An Employment Tribunal has recently ruled that an employer’s failure to pay enhanced shared parental pay to a father, at the same rate as the mother’s company’s enhanced maternity pay, amounted to indirect sex discrimination. As a soon to be father (gulp) I must confess to having a vested interested in this case.
Shared parental leave entitles parents to share up to 50 weeks of leave and 37 weeks of pay in the year following the birth or adoption of their child, provided that they meet certain eligibility requirements. The minimum rate of shared parental pay is set by the Government and is currently £139.58 a week or 90% of an employee’s average weekly earnings, whichever is lower.
The Government advised that it is “entirely at the discretion of employers whether they wish to offer” enhanced shared parental pay. It also suggested that it would not be discriminatory if women were paid enhanced maternity pay but men and women were not paid enhanced shared parental pay.

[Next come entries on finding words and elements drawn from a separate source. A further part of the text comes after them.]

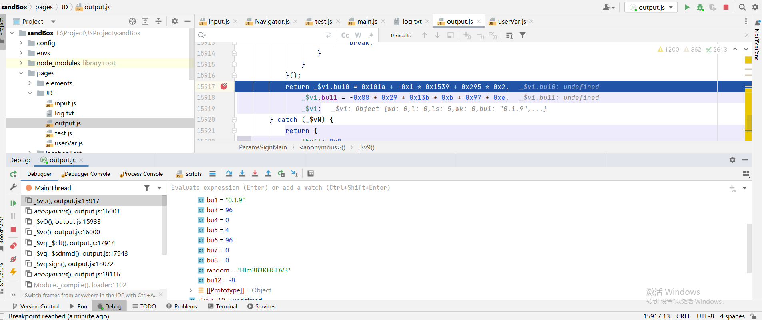The height and width of the screenshot is (320, 762).
Task: Expand the [[Prototype]] variable node
Action: pos(191,290)
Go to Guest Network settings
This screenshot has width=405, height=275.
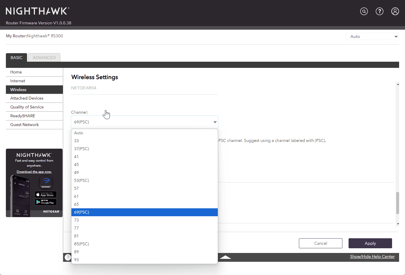[x=24, y=125]
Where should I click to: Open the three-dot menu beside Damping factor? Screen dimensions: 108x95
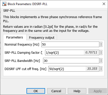click(x=101, y=52)

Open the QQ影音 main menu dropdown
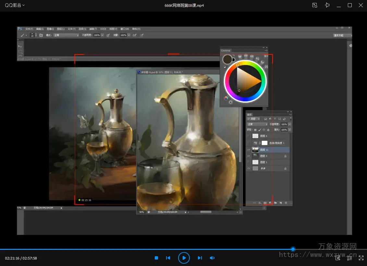click(15, 5)
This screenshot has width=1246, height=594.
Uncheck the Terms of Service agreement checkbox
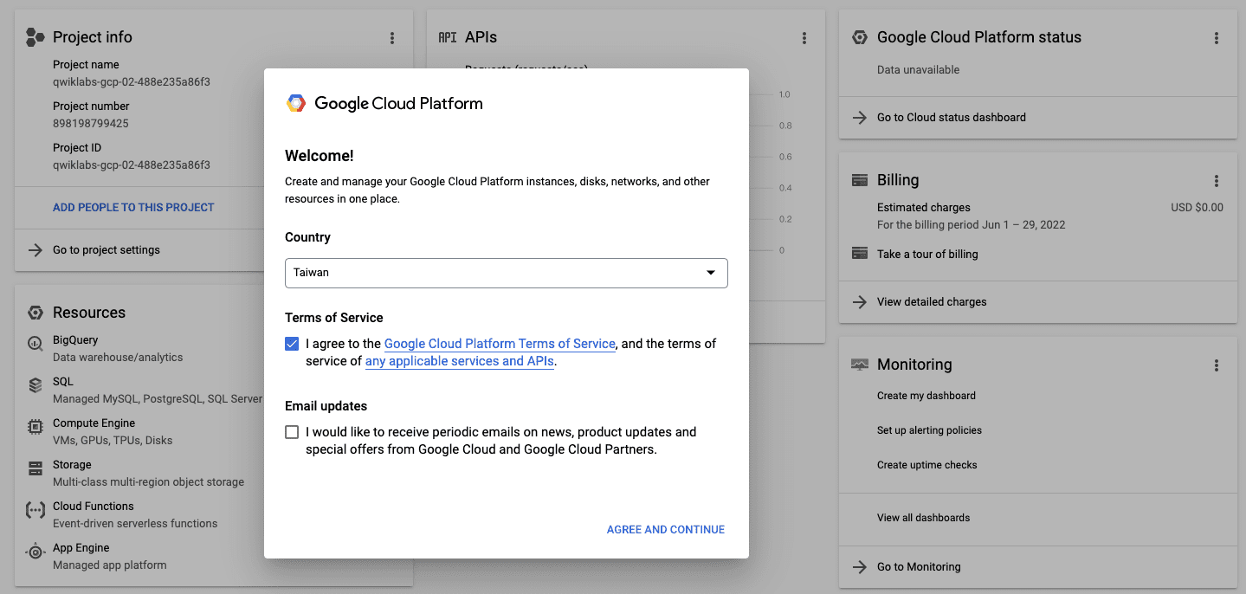point(292,344)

This advice was always going to be vulnerable to challenge, particularly following the Employment Tribunal case of Shuter v Ford Motor Company, which suggested that an employer’s failure to pay fathers enhanced additional paternity pay in circumstances where mothers received enhanced maternity pay, could amount to indirect sex discrimination. The Government’s advice on enhanced shared parental pay now seems incompatible with the Tribunal decision in the recent case of Snell v Network Rail.
David Snell and his wife both work for Network Rail. Mr Snell’s wife intended to take 27 weeks’ leave following the birth of her child with Mr Snell opting to take 12 weeks’ shared parental leave. Mr Snell subsequently discovered that whilst his wife would be entitled to 26 weeks’ full pay, he would only be entitled to shared parental pay at the much reduced statutory rate.

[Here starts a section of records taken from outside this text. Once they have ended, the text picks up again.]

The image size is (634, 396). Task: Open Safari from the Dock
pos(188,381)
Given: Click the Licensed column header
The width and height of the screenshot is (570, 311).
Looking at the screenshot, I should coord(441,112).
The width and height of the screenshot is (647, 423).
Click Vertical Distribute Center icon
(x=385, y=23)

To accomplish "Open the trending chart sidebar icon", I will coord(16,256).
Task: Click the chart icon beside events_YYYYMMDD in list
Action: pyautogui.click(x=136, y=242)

Mr Snell raised a grievance, alleging that Network Rail’s policy constituted sex discrimination. The grievance was unsuccessful and Network Rail advised Mr Snell that it had complied with its legal obligations as it was only required to pay him statutory shared parental pay. Mr Snell’s grievance appeal was also rejected.

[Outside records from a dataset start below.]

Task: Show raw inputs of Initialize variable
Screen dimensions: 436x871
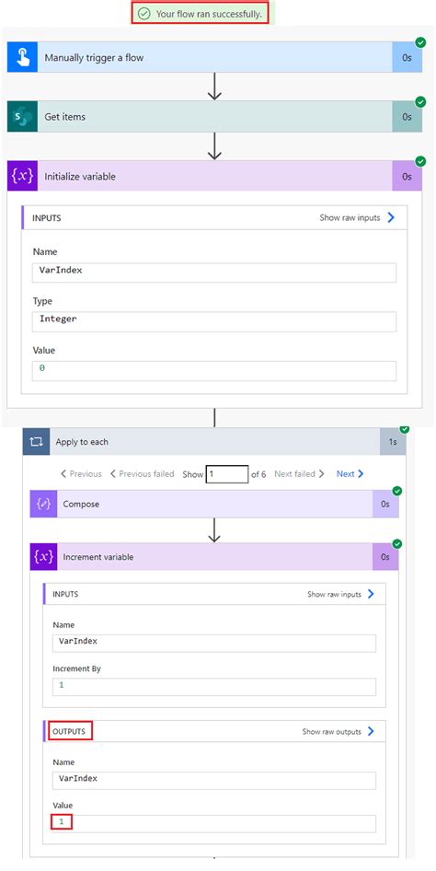Action: point(357,217)
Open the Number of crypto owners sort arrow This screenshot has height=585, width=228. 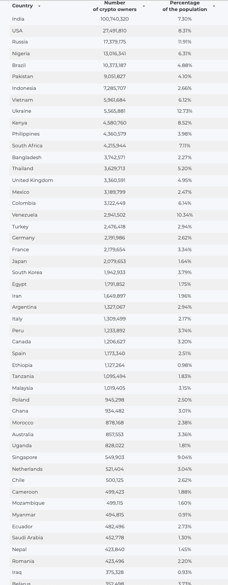144,6
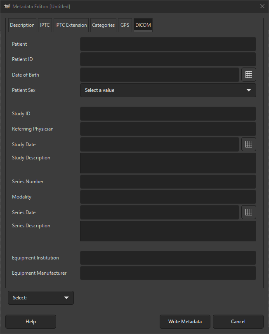Focus the Patient name input field
The image size is (269, 334).
pos(168,44)
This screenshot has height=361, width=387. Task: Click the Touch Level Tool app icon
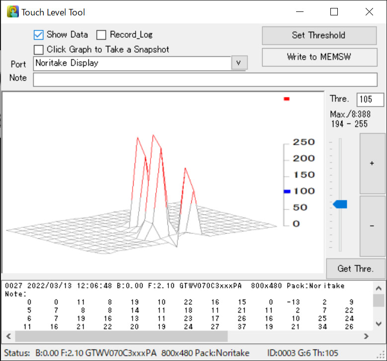[13, 12]
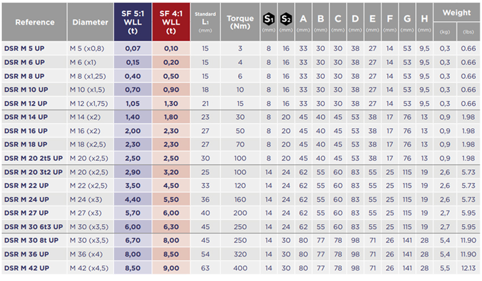Select the Standard L1 column header
This screenshot has width=482, height=281.
205,22
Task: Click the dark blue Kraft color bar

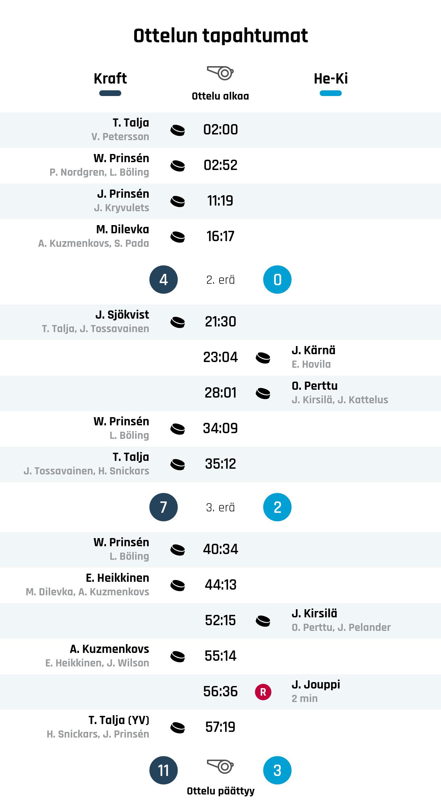Action: [x=110, y=94]
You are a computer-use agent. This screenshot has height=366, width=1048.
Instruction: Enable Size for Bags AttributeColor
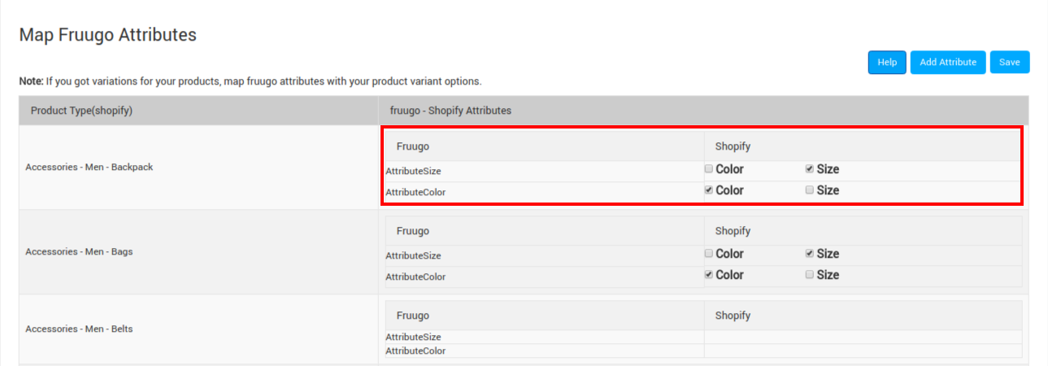point(810,275)
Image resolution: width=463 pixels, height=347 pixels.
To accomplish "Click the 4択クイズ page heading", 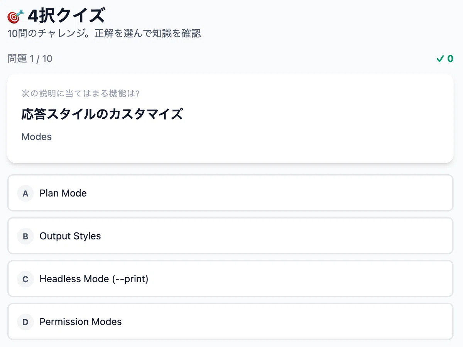I will 66,16.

Mr Snell brought a claim in the Employment Tribunal alleging indirect sex discrimination. Network Rail contested the indirect discrimination claim and suggested that any disadvantage could be justified, based on a legitimate aim of recruiting and retaining women in a male-dominated workforce. Before the hearing, Network Rail conceded indirect discrimination, so the Tribunal was left to determine remedy only. Mr Snell was subsequently awarded £28,321.03 in compensation by the Tribunal.
Network Rail has said in press reports following this case that it has reduced its maternity payments to bring them into line with statutory payments to avoid discrimination. Rather than simply match the same rate of pay for both sexes, it seems that everyone misses out.
What does this mean for you or your business?
If you or your employers do not offer any enhanced company maternity pay then you needn’t worry; the facts of this case are only apply to those employers who offer enhanced maternity pay. This principle would also only be likely to apply when mother and father both work for the same employer. It is important to note that the decision of the Employment Tribunal in this case is not binding on future Tribunals but it may be persuasive. It may also be appealed.
What do you need to be doing now?
Consider carefully yours or your company’s approach to shared parental leave pay. Should your policy be amended to ensure it does not discriminate?
These notes have been prepared for the purpose of an article only. They should not be regarded as a substitute for taking legal advice.